··· MATERIAL SHOWN

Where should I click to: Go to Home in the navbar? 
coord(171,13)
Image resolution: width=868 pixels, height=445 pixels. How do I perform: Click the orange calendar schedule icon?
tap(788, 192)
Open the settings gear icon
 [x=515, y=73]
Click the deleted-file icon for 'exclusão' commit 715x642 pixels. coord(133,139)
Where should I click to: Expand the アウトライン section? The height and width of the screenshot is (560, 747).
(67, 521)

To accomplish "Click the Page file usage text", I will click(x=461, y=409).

······
··· MATERIAL SHOWN

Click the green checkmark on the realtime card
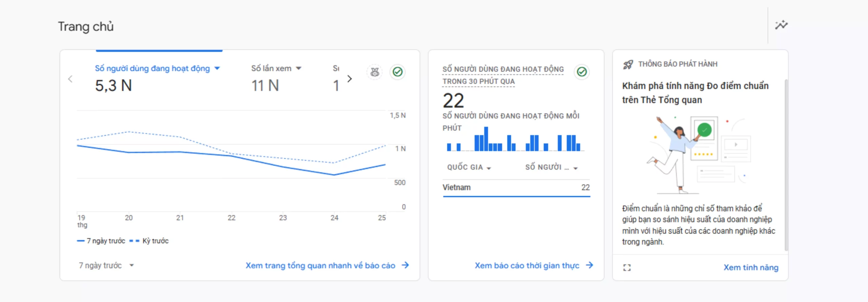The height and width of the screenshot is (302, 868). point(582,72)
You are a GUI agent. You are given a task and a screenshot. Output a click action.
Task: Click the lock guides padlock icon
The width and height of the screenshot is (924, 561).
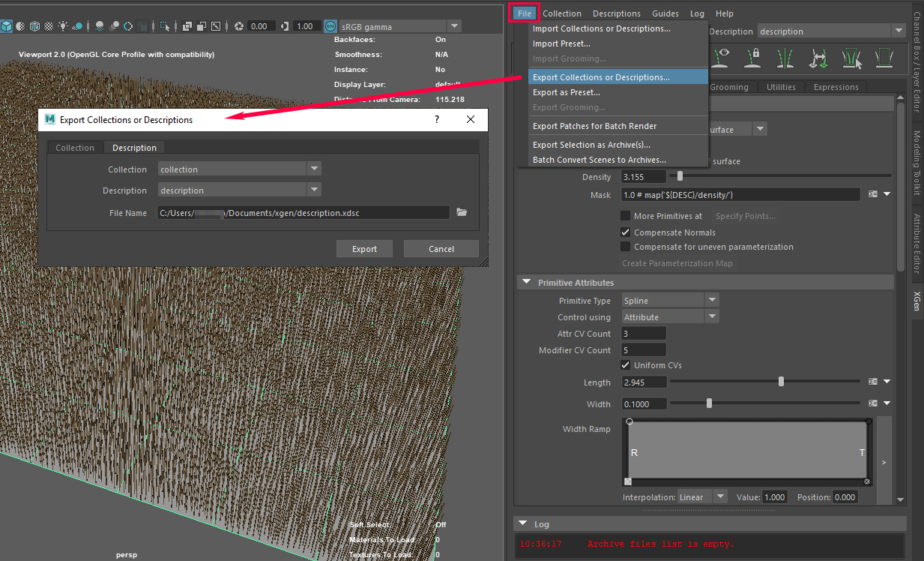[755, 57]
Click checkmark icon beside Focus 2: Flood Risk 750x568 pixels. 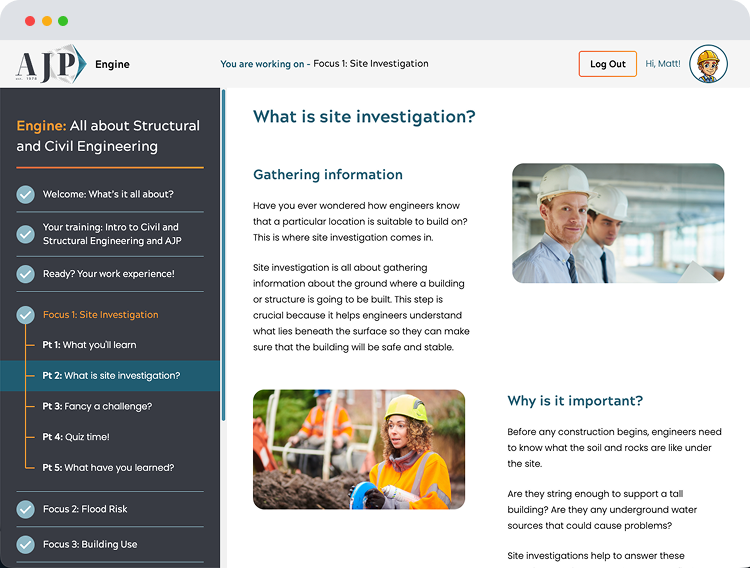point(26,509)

······

# EXERCISE DIRECTIONS:
If a line in the entries above contains "file", it counts toward the total; give only that total.

# RESULT OF THE TASK:
2